La fièvre aphteuse (FA) et la stomatite vésiculaire (SV) causent des signes cliniques et des lésions tellement similaires que des tests de laboratoire sont requis afin de distinguer entre les infections causées par chaque virus. En utilisant un anticorps monoclonal 3B de souris anti-virus de la fièvre aphteuse (VFA) ou un anticorps polyclonal anti-virus de stomatite vésiculaire-New Jersey (VSV-NJ) et des billes MagPlex enduites d'antigènes de VFA recombinant 3ABC ou de glycoprotéine G de VSV-NJ, des immuno-essais Luminex compétitifs (cLIAs) furent développés pour le VFA et le VSV-NJ, respectivement.
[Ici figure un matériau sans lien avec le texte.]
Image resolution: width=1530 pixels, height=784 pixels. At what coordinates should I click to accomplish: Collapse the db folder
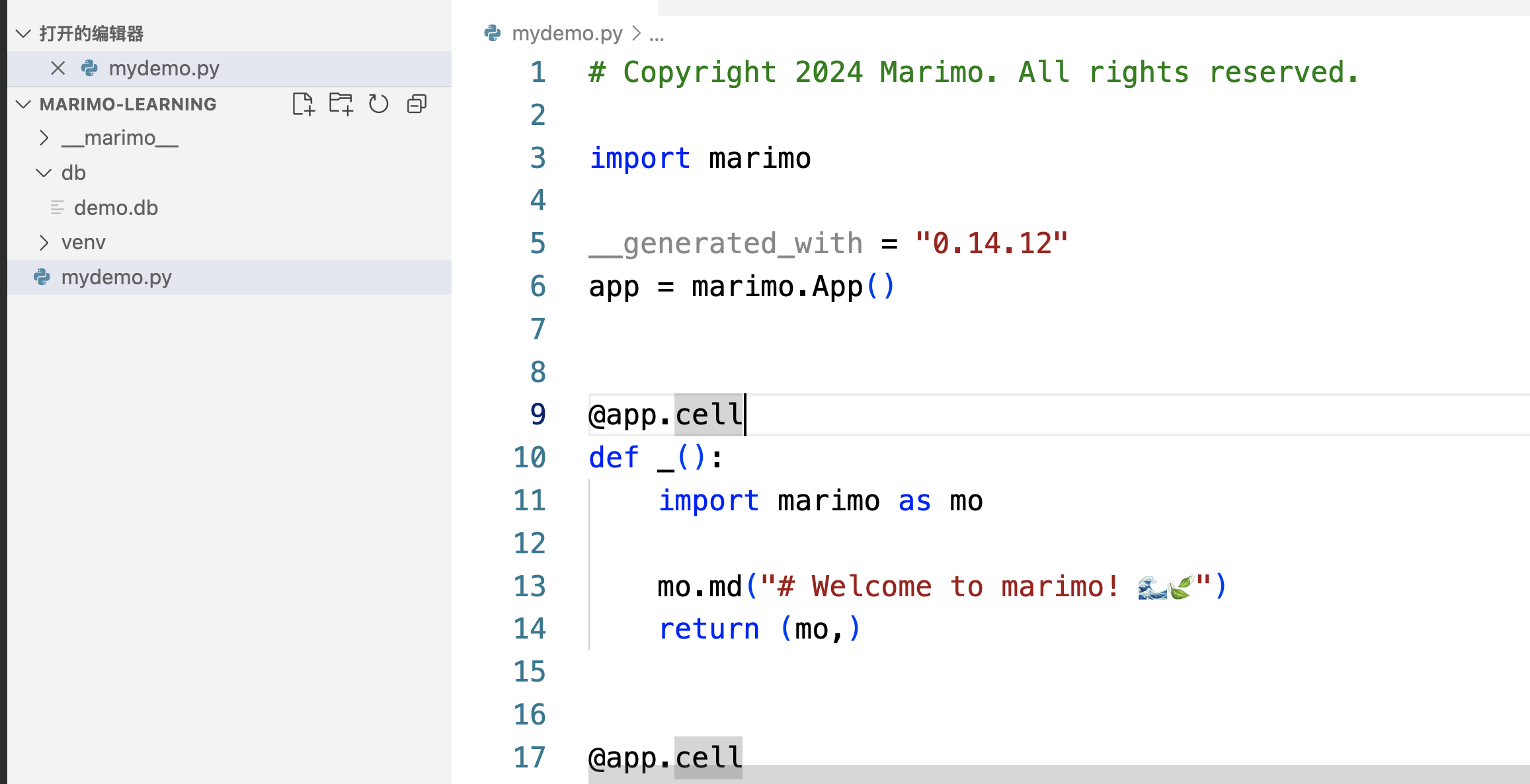point(44,173)
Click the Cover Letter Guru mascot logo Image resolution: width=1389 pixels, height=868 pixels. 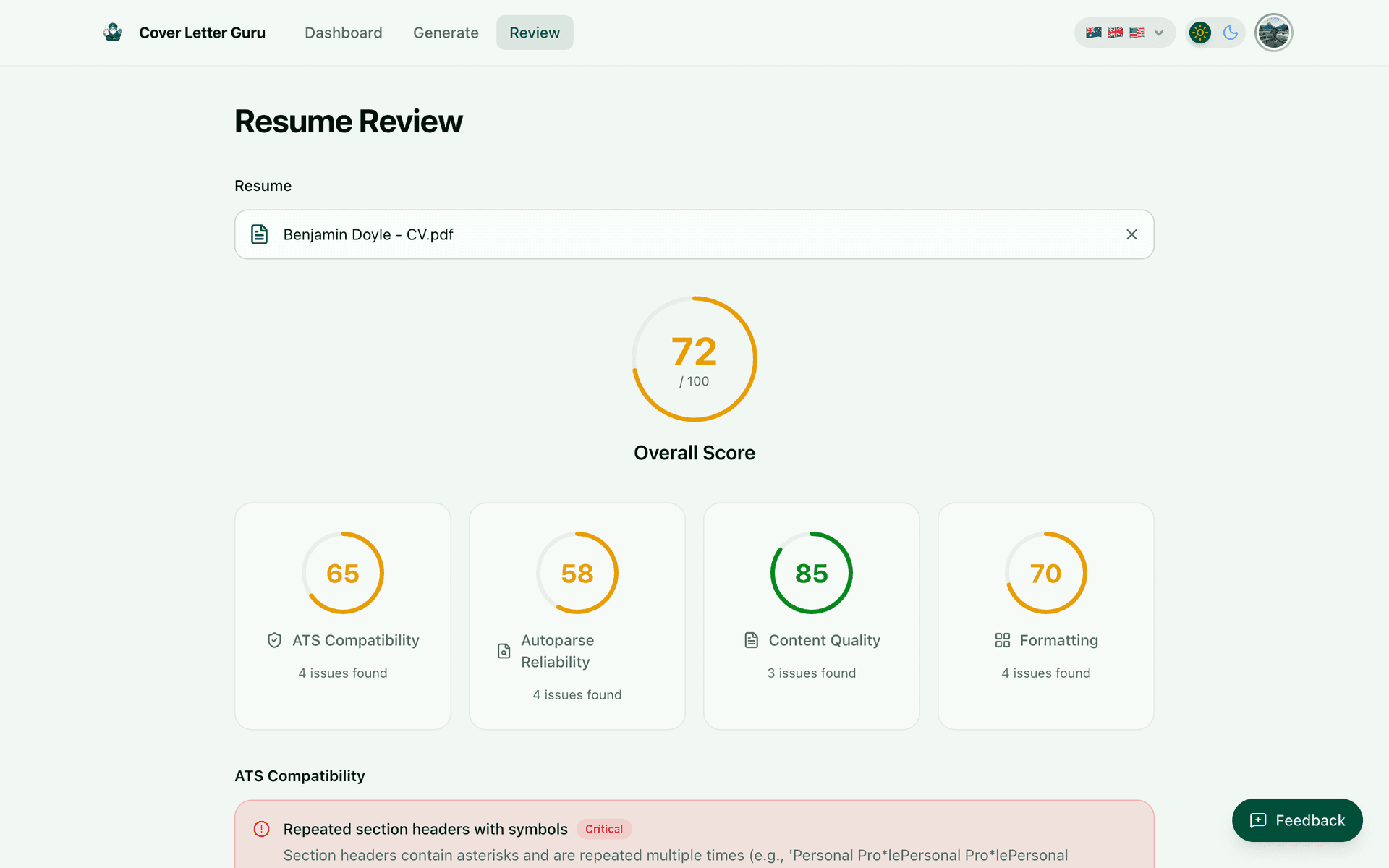(x=113, y=32)
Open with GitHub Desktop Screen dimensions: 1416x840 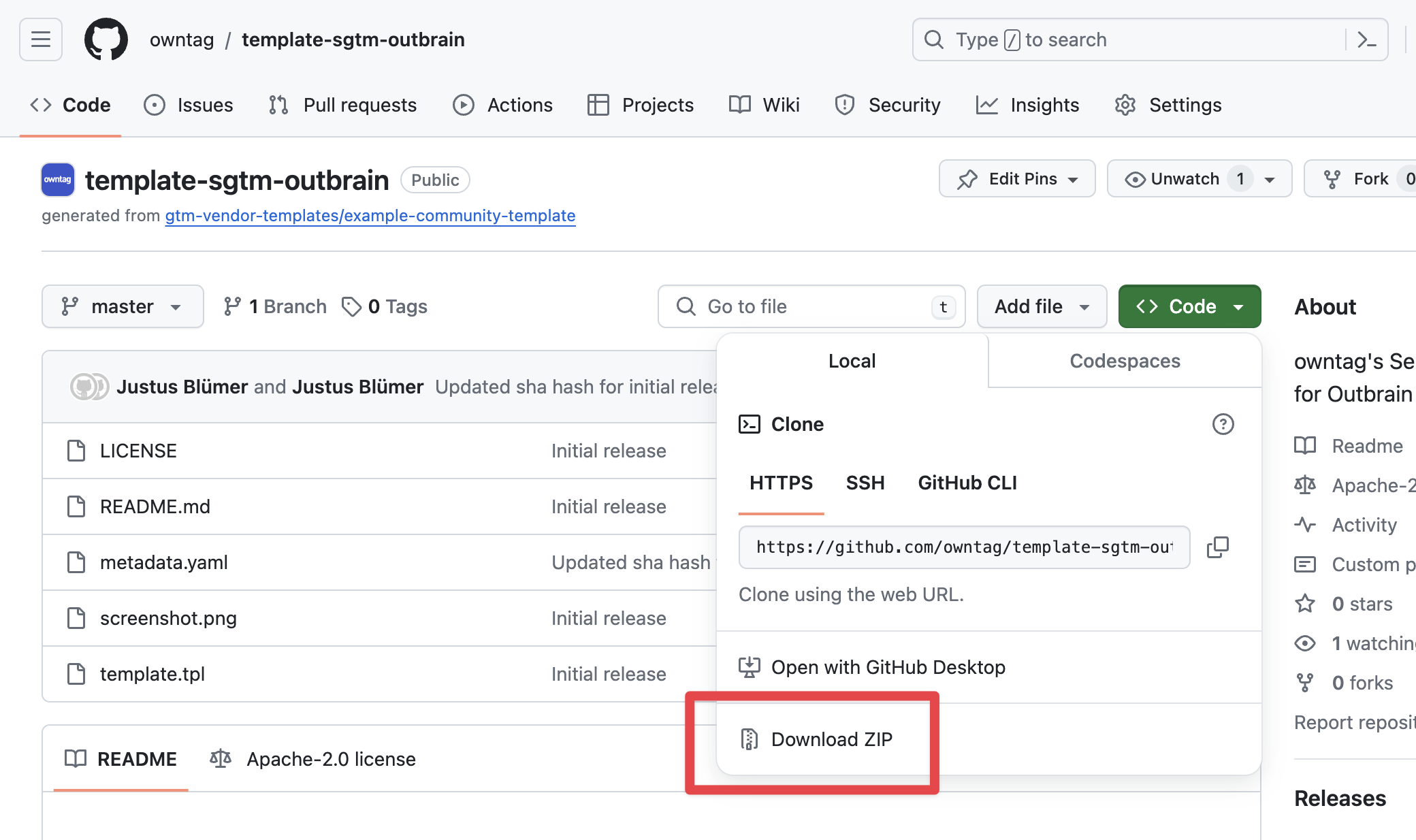(888, 667)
Les cLIAs ont détecté avec succès des anticorps contre VFA 3ABC et VSV-NJ G dans le sérum d'animaux infectés. La sensibilité et spécificité diagnostiques étaient de 93 % et 98 %, respectivement pour le VFA et de 93 % et 95,4 %, respectivement pour le VSV-NJ. Ces cLIAs sont des alternatives potentielles pour les épreuves ELISA compétitives et fournissent l'opportunité de multiplexer afin de réduire le temps et la quantité de sérum requis pour les tests.(Traduit par Docteur Serge Messier).